● **What is expected**:
Rewrite the lines below, swapping every "screenshot" for "image" and keeping everything else the same, and leave the pictures out.

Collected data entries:

━━━━━━━━━━

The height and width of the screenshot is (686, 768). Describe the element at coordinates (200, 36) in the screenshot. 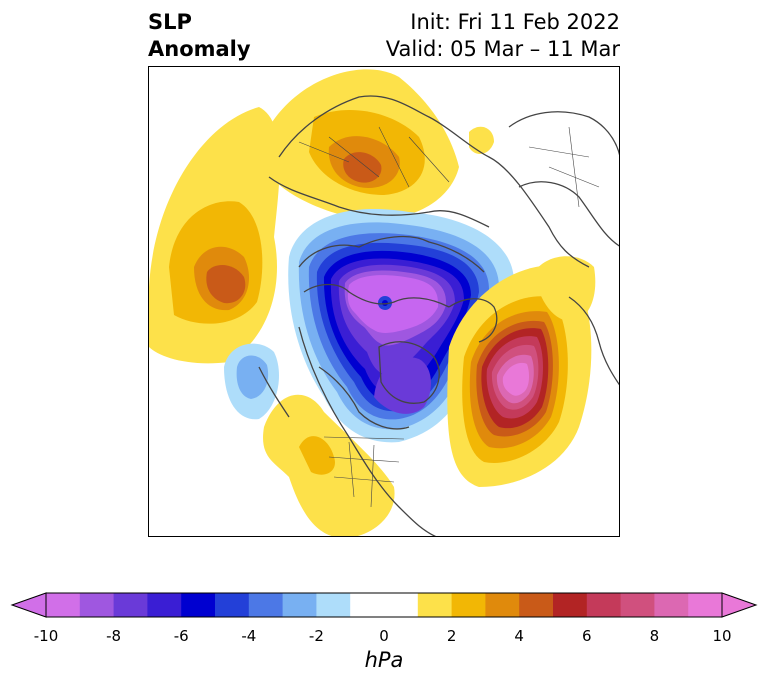

I see `map-title: SLP Anomaly` at that location.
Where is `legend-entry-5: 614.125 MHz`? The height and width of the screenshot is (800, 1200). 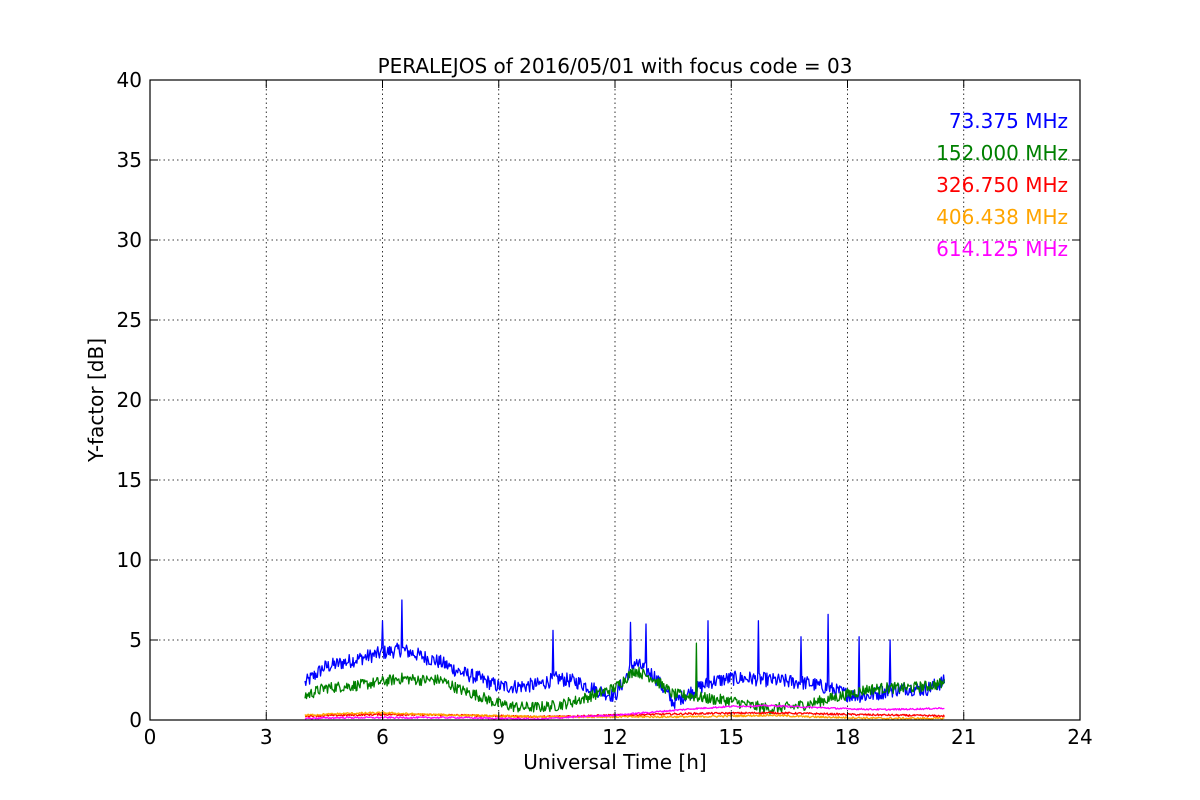
legend-entry-5: 614.125 MHz is located at coordinates (1002, 249).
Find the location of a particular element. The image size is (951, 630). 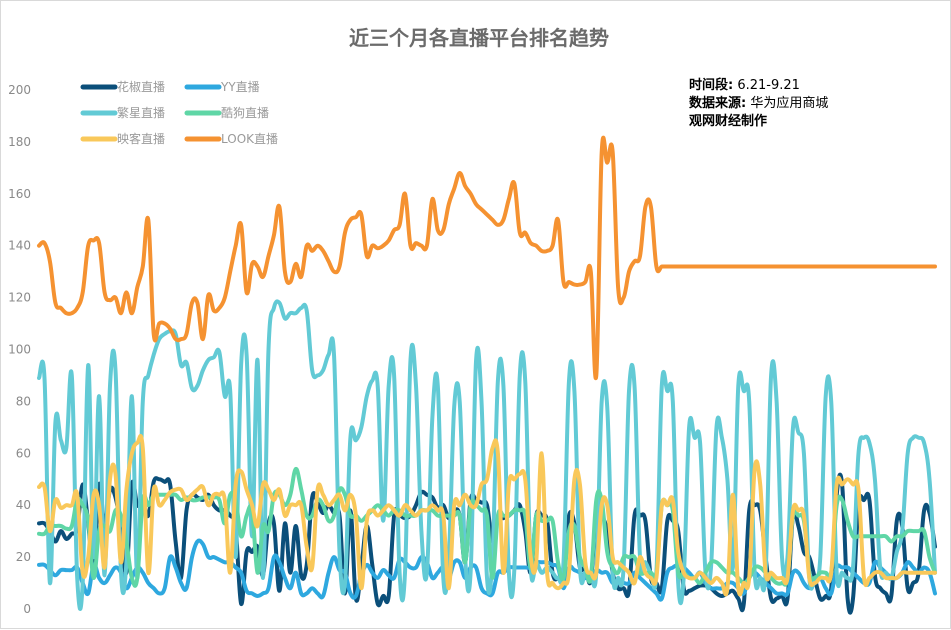

legend-item-4: 映客直播 is located at coordinates (122, 138).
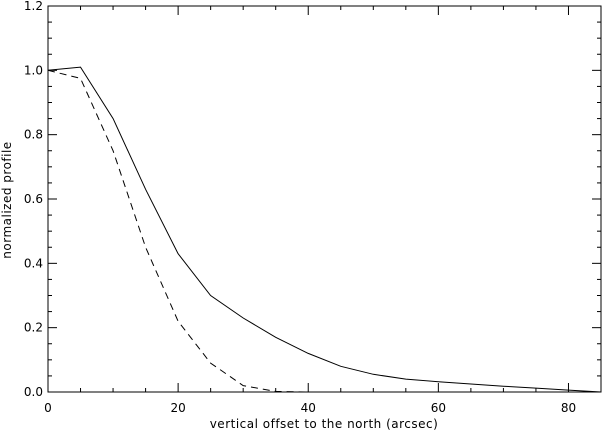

━━━━━━━━━━

● **Reply to the exercise**:
The height and width of the image is (686, 768). Describe the element at coordinates (200, 36) in the image. 

I see `map-title: SLP Anomaly` at that location.
Where is `legend-entry-5: 614.125 MHz`? The height and width of the image is (800, 1200). 
legend-entry-5: 614.125 MHz is located at coordinates (1002, 249).
Find the location of a particular element. The image size is (951, 630). 

legend-item-4: 映客直播 is located at coordinates (122, 138).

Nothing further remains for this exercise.